= TASK REQUIREMENTS =
Change each occurrence of "The width and height of the screenshot is" in the entries below to "The screenshot dimensions are", and reproduce the entries with all other text left unchanged.

___ RECORDS FOR PROCESSING ___

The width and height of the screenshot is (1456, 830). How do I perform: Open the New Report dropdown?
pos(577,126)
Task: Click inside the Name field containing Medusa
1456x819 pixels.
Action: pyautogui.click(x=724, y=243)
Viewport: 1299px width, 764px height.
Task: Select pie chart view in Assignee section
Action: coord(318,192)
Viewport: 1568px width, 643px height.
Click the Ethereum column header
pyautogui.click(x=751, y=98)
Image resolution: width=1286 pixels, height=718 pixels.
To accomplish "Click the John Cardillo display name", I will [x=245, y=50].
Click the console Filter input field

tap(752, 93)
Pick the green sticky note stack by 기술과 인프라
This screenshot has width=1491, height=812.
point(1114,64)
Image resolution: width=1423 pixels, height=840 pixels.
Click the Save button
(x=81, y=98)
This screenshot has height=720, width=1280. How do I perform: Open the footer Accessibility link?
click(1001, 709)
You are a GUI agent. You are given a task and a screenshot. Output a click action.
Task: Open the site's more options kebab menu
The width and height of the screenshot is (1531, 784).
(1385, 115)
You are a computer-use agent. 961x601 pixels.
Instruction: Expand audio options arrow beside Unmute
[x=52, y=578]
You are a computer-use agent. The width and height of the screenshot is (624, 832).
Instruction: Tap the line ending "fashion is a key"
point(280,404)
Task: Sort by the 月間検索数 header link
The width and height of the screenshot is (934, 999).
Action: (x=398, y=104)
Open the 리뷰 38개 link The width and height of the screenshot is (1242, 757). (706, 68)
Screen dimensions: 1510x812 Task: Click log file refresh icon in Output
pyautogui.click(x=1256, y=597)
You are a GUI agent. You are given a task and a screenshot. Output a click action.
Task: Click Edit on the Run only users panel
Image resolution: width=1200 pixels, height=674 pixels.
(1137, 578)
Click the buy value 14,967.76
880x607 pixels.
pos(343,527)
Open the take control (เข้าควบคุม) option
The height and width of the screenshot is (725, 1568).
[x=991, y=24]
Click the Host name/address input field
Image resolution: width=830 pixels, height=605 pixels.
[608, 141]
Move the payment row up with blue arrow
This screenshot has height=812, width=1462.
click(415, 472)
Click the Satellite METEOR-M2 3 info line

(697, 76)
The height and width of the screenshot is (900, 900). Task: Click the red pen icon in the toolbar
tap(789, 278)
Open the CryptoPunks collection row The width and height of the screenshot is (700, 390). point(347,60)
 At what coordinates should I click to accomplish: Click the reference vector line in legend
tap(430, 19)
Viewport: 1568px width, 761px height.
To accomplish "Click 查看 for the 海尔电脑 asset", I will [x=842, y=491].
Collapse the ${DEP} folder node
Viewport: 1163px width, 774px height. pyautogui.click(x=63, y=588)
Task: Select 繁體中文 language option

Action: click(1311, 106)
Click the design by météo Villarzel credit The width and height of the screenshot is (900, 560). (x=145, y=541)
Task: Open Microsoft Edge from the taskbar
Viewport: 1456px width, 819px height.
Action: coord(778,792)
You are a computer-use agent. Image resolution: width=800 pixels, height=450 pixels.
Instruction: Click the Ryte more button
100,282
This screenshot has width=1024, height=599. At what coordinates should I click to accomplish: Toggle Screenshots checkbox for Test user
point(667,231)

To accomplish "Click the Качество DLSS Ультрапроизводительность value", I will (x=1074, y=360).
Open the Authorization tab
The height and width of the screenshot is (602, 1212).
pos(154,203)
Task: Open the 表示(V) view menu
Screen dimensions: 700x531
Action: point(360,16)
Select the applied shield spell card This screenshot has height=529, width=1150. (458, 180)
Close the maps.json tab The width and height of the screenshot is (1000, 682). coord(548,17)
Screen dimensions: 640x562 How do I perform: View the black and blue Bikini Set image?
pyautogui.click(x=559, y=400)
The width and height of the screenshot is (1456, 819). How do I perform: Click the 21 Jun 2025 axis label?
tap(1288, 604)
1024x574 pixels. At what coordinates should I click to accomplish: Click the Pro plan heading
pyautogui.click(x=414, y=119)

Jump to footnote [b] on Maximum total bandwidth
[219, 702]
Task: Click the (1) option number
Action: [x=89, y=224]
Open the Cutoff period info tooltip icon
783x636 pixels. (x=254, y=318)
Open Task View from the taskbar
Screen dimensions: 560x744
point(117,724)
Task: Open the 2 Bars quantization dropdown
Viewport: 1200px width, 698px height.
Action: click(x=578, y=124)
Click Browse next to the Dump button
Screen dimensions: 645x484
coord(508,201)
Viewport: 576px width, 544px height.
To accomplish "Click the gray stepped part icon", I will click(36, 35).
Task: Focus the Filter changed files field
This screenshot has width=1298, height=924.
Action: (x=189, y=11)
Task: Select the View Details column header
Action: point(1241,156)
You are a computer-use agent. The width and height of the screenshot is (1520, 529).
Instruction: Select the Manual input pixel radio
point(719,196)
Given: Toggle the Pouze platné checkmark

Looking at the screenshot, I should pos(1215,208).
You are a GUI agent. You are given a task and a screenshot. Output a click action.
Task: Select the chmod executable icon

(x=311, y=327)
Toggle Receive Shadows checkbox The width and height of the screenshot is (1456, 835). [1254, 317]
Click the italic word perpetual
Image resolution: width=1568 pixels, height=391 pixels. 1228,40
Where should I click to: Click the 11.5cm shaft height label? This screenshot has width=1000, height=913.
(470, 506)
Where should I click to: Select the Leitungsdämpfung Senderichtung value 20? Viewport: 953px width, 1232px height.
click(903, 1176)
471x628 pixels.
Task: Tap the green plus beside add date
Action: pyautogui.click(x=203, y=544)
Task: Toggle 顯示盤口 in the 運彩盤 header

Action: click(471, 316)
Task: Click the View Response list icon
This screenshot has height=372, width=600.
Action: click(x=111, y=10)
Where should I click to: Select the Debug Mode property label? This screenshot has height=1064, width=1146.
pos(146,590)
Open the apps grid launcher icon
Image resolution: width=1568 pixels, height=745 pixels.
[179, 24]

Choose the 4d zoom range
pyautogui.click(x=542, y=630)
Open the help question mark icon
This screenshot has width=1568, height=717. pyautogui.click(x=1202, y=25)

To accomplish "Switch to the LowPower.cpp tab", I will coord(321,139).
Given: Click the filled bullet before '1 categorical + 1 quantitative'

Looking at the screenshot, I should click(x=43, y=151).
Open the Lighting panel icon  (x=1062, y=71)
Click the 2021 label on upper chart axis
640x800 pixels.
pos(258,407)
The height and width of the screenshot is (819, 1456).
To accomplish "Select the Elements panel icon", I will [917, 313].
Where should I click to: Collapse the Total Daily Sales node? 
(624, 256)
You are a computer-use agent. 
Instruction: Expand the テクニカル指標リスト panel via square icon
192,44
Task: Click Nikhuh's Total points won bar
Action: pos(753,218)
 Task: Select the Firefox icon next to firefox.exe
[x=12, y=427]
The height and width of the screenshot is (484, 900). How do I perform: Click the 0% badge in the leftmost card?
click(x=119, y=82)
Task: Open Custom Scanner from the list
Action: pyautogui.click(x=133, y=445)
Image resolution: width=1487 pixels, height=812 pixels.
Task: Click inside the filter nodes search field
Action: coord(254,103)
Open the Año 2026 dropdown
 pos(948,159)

___

= RESULT OF THE TASK =
The screenshot dimensions are (1456, 830). How do I perform: Open the New Report dropdown?
pos(577,126)
Task: Click inside the Name field containing Medusa
1456x819 pixels.
Action: pyautogui.click(x=724, y=243)
Viewport: 1299px width, 764px height.
Task: Select pie chart view in Assignee section
Action: coord(318,192)
Viewport: 1568px width, 643px height.
Click the Ethereum column header
pyautogui.click(x=751, y=98)
Image resolution: width=1286 pixels, height=718 pixels.
To accomplish "Click the John Cardillo display name", I will [x=245, y=50].
Click the console Filter input field

tap(752, 93)
Pick the green sticky note stack by 기술과 인프라
This screenshot has width=1491, height=812.
point(1114,64)
Image resolution: width=1423 pixels, height=840 pixels.
Click the Save button
(x=81, y=98)
This screenshot has height=720, width=1280. How do I perform: Open the footer Accessibility link?
click(1001, 709)
You are a GUI agent. You are given a task and a screenshot. Output a click action.
Task: Open the site's more options kebab menu
The screenshot dimensions are (1531, 784).
(1385, 115)
You are a computer-use agent. 961x601 pixels.
Instruction: Expand audio options arrow beside Unmute
[x=52, y=578]
You are a computer-use agent. The screenshot dimensions are (624, 832).
Instruction: Tap the line ending "fashion is a key"
point(280,404)
Task: Sort by the 月間検索数 header link
The screenshot dimensions are (934, 999).
Action: (x=398, y=104)
Open the 리뷰 38개 link The screenshot dimensions are (1242, 757). (706, 68)
Screen dimensions: 1510x812 Task: Click log file refresh icon in Output
pyautogui.click(x=1256, y=597)
You are a GUI agent. You are given a task and a screenshot. Output a click action.
Task: Click Edit on the Run only users panel
Image resolution: width=1200 pixels, height=674 pixels.
(1137, 578)
Click the buy value 14,967.76
880x607 pixels.
pos(343,527)
Open the take control (เข้าควบคุม) option
The height and width of the screenshot is (725, 1568).
[x=991, y=24]
Click the Host name/address input field
Image resolution: width=830 pixels, height=605 pixels.
[608, 141]
Move the payment row up with blue arrow
This screenshot has height=812, width=1462.
click(415, 472)
Click the Satellite METEOR-M2 3 info line

(697, 76)
The height and width of the screenshot is (900, 900). Task: Click the red pen icon in the toolbar
tap(789, 278)
Open the CryptoPunks collection row The screenshot dimensions are (700, 390). point(347,60)
 At what coordinates should I click to accomplish: Click the reference vector line in legend
tap(430, 19)
Viewport: 1568px width, 761px height.
To accomplish "Click 查看 for the 海尔电脑 asset", I will [x=842, y=491].
Collapse the ${DEP} folder node
Viewport: 1163px width, 774px height. pyautogui.click(x=63, y=588)
Task: Select 繁體中文 language option

Action: click(1311, 106)
Click the design by météo Villarzel credit The screenshot dimensions are (900, 560). (x=145, y=541)
Task: Open Microsoft Edge from the taskbar
Viewport: 1456px width, 819px height.
Action: coord(778,792)
You are a computer-use agent. Image resolution: width=800 pixels, height=450 pixels.
Instruction: Click the Ryte more button
100,282
This screenshot has width=1024, height=599. At what coordinates should I click to accomplish: Toggle Screenshots checkbox for Test user
point(667,231)

To accomplish "Click the Качество DLSS Ультрапроизводительность value", I will (x=1074, y=360).
Open the Authorization tab
The height and width of the screenshot is (602, 1212).
pos(154,203)
Task: Open the 表示(V) view menu
Screen dimensions: 700x531
Action: point(360,16)
Select the applied shield spell card This screenshot has height=529, width=1150. (458, 180)
Close the maps.json tab The screenshot dimensions are (1000, 682). coord(548,17)
Screen dimensions: 640x562 How do I perform: View the black and blue Bikini Set image?
pyautogui.click(x=559, y=400)
The screenshot dimensions are (1456, 819). How do I perform: Click the 21 Jun 2025 axis label?
tap(1288, 604)
1024x574 pixels. At what coordinates should I click to accomplish: Click the Pro plan heading
pyautogui.click(x=414, y=119)

Jump to footnote [b] on Maximum total bandwidth
[219, 702]
Task: Click the (1) option number
Action: [x=89, y=224]
Open the Cutoff period info tooltip icon
783x636 pixels. (x=254, y=318)
Open Task View from the taskbar
Screen dimensions: 560x744
point(117,724)
Task: Open the 2 Bars quantization dropdown
Viewport: 1200px width, 698px height.
Action: click(x=578, y=124)
Click Browse next to the Dump button
Screen dimensions: 645x484
coord(508,201)
Viewport: 576px width, 544px height.
To accomplish "Click the gray stepped part icon", I will click(36, 35).
Task: Focus the Filter changed files field
This screenshot has width=1298, height=924.
Action: (x=189, y=11)
Task: Select the View Details column header
Action: point(1241,156)
You are a computer-use agent. The screenshot dimensions are (1520, 529).
Instruction: Select the Manual input pixel radio
point(719,196)
Given: Toggle the Pouze platné checkmark

Looking at the screenshot, I should pos(1215,208).
You are a GUI agent. You are given a task and a screenshot. Output a click action.
Task: Select the chmod executable icon

(x=311, y=327)
Toggle Receive Shadows checkbox The screenshot dimensions are (1456, 835). [1254, 317]
Click the italic word perpetual
Image resolution: width=1568 pixels, height=391 pixels. 1228,40
Where should I click to: Click the 11.5cm shaft height label? This screenshot has width=1000, height=913.
(470, 506)
Where should I click to: Select the Leitungsdämpfung Senderichtung value 20? Viewport: 953px width, 1232px height.
click(903, 1176)
471x628 pixels.
Task: Tap the green plus beside add date
Action: pyautogui.click(x=203, y=544)
Task: Toggle 顯示盤口 in the 運彩盤 header

Action: click(471, 316)
Task: Click the View Response list icon
This screenshot has height=372, width=600.
Action: click(x=111, y=10)
Where should I click to: Select the Debug Mode property label? This screenshot has height=1064, width=1146.
pos(146,590)
Open the apps grid launcher icon
Image resolution: width=1568 pixels, height=745 pixels.
[179, 24]

Choose the 4d zoom range
pyautogui.click(x=542, y=630)
Open the help question mark icon
This screenshot has width=1568, height=717. pyautogui.click(x=1202, y=25)

To accomplish "Switch to the LowPower.cpp tab", I will coord(321,139).
Given: Click the filled bullet before '1 categorical + 1 quantitative'

Looking at the screenshot, I should click(x=43, y=151).
Open the Lighting panel icon  (x=1062, y=71)
Click the 2021 label on upper chart axis
640x800 pixels.
pos(258,407)
The height and width of the screenshot is (819, 1456).
To accomplish "Select the Elements panel icon", I will [917, 313].
Where should I click to: Collapse the Total Daily Sales node? 
(624, 256)
You are a computer-use agent. 
Instruction: Expand the テクニカル指標リスト panel via square icon
192,44
Task: Click Nikhuh's Total points won bar
Action: pos(753,218)
 Task: Select the Firefox icon next to firefox.exe
[x=12, y=427]
The height and width of the screenshot is (484, 900). How do I perform: Click the 0% badge in the leftmost card?
click(x=119, y=82)
Task: Open Custom Scanner from the list
Action: pyautogui.click(x=133, y=445)
Image resolution: width=1487 pixels, height=812 pixels.
Task: Click inside the filter nodes search field
Action: coord(254,103)
Open the Año 2026 dropdown
 pos(948,159)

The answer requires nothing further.